DIRECTIVE
Rewrite the lines from the one with "Viewport: 1368px width, 896px" to the one with "Action: (645, 15)", replacing "status bar widget" with "status bar indicator" and leaving everything else as it is.

Pointing data for text and elements
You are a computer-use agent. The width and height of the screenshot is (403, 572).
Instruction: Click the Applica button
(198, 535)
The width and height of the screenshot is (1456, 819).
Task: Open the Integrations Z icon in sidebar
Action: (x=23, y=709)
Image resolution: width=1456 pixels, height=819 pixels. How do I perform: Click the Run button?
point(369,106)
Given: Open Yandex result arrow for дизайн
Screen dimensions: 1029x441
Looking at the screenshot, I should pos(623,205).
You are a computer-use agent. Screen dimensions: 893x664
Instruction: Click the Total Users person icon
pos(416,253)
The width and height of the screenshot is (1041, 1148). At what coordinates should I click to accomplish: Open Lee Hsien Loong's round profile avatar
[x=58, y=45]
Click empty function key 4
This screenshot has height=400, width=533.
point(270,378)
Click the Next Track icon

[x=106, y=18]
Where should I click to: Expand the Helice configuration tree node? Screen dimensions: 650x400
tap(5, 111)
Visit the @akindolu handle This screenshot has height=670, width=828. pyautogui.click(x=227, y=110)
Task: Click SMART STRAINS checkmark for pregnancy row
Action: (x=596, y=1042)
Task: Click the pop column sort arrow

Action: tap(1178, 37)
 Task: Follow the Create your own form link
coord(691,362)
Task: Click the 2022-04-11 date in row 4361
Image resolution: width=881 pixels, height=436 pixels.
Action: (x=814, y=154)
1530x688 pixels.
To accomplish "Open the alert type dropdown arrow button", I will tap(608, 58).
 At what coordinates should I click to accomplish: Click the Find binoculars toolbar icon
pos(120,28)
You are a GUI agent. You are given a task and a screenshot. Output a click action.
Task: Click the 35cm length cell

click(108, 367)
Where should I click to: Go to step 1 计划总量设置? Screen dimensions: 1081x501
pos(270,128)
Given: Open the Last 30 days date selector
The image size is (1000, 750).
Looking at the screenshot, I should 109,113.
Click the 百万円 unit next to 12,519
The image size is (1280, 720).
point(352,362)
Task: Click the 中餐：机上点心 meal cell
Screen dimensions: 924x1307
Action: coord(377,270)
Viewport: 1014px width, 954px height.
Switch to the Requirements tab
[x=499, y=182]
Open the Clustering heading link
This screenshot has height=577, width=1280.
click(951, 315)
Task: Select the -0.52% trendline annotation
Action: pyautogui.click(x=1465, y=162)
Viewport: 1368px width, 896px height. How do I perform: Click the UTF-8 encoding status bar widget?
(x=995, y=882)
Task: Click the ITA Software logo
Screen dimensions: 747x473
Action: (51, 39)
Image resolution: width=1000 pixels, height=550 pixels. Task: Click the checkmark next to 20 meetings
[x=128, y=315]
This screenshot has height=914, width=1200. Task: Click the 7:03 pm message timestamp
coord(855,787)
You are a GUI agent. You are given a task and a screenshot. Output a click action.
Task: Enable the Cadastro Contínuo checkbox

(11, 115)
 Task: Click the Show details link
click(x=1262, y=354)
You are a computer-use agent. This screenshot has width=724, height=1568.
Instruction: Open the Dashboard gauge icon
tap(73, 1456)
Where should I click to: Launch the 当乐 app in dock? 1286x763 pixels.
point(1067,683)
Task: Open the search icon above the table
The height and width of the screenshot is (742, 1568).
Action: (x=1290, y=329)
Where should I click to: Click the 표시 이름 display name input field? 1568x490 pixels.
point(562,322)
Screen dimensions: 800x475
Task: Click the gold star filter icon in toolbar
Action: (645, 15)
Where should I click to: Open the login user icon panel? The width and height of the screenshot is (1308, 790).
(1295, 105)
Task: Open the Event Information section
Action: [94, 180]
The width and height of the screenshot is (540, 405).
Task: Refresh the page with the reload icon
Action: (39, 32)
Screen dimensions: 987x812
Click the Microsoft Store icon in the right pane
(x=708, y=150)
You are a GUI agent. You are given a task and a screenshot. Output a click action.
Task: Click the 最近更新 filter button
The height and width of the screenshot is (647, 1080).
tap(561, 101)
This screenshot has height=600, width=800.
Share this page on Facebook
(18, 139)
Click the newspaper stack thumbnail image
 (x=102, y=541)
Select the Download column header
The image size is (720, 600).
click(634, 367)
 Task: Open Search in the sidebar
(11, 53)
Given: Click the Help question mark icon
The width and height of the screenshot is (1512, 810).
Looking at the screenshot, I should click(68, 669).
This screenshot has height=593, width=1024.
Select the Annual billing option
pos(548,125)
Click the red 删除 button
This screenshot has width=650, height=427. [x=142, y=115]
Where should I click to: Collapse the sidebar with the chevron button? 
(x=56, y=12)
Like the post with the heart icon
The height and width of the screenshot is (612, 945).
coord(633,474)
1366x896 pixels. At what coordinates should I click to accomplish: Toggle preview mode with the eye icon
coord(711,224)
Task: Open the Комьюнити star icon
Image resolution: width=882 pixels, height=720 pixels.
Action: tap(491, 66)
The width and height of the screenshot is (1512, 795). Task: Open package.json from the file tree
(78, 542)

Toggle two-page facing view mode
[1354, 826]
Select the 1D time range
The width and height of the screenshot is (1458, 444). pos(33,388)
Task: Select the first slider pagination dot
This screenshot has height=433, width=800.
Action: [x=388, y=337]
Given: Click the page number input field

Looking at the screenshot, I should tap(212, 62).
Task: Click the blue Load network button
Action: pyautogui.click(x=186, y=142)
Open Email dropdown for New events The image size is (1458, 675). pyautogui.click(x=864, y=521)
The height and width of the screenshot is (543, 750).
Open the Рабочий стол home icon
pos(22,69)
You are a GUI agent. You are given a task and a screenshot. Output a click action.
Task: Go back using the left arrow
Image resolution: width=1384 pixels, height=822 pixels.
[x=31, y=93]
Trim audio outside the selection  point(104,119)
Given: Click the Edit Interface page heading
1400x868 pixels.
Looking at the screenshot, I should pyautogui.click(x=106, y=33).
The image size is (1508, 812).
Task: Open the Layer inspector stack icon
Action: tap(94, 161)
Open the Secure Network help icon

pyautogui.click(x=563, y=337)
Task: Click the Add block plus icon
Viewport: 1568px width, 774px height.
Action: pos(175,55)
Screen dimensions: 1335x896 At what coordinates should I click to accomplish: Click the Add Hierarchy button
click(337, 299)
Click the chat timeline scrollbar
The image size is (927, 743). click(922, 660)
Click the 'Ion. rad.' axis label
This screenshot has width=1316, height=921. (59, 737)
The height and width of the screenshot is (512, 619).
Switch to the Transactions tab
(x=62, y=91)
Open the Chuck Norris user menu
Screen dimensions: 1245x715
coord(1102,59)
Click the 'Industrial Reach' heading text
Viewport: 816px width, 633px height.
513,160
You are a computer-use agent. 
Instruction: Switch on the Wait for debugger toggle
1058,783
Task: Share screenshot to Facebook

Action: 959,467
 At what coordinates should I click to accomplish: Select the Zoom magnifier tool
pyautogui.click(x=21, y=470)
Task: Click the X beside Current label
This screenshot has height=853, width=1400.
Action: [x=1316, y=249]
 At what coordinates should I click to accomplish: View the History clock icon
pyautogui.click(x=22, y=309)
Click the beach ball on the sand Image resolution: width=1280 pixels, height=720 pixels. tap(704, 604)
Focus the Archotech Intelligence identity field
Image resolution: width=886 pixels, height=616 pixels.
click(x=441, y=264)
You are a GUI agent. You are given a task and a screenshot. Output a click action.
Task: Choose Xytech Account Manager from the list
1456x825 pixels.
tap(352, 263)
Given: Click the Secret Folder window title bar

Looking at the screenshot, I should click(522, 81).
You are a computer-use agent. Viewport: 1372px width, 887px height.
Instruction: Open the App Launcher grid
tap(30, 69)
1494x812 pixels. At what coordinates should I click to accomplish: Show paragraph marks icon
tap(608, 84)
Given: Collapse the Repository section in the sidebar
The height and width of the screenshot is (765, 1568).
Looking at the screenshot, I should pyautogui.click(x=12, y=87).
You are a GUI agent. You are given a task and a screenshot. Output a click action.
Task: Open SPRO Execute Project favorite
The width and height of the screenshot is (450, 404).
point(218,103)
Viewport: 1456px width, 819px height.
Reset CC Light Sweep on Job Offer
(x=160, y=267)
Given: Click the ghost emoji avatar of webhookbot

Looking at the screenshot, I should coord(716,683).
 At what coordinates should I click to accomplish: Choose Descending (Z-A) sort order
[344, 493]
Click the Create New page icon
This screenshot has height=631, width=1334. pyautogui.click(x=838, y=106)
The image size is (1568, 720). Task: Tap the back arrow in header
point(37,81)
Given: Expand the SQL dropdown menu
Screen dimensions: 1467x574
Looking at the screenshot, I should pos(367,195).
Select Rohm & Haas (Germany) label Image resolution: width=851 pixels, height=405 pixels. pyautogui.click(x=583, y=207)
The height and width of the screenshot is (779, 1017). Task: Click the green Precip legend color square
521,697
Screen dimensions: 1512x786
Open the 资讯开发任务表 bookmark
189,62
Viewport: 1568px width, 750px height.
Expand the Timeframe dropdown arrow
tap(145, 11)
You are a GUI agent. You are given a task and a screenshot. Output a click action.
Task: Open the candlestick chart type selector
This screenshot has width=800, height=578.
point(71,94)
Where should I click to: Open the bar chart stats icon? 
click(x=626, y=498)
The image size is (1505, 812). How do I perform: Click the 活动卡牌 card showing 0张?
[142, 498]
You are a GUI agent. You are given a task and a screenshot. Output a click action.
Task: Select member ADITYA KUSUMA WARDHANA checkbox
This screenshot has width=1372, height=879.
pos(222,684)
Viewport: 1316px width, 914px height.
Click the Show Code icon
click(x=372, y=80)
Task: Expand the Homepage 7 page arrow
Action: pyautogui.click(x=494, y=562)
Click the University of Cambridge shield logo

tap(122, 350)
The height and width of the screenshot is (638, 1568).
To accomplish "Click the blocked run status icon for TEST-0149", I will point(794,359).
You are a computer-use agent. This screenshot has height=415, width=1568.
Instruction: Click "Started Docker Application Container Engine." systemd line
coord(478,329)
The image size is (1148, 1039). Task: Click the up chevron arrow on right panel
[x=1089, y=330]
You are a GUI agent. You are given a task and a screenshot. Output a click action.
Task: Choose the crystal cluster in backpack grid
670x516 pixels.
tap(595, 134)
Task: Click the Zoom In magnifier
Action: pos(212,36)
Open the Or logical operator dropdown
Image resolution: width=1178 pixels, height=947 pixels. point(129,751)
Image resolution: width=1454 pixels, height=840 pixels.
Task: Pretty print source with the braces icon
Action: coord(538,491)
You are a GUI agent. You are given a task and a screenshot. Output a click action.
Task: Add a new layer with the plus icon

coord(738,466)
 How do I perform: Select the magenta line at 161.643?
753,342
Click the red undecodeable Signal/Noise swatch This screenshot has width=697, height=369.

SOLUTION
Viewport: 1368px width, 896px height. How do I perform: Click the UTF-8 encoding status bar indicator?
(x=995, y=882)
Task: Click the ITA Software logo
Screen dimensions: 747x473
Action: (51, 39)
Image resolution: width=1000 pixels, height=550 pixels. Task: Click the checkmark next to 20 meetings
[x=128, y=315]
This screenshot has height=914, width=1200. Task: Click the 7:03 pm message timestamp
coord(855,787)
You are a GUI agent. You are given a task and a screenshot. Output a click action.
Task: Enable the Cadastro Contínuo checkbox

(11, 115)
 Task: Click the Show details link
click(x=1262, y=354)
You are a computer-use agent. This screenshot has width=724, height=1568.
Instruction: Open the Dashboard gauge icon
tap(73, 1456)
Where should I click to: Launch the 当乐 app in dock? 1286x763 pixels.
point(1067,683)
Task: Open the search icon above the table
The height and width of the screenshot is (742, 1568).
Action: (x=1290, y=329)
Where should I click to: Click the 표시 이름 display name input field? 1568x490 pixels.
point(562,322)
Screen dimensions: 800x475
Task: Click the gold star filter icon in toolbar
Action: (645, 15)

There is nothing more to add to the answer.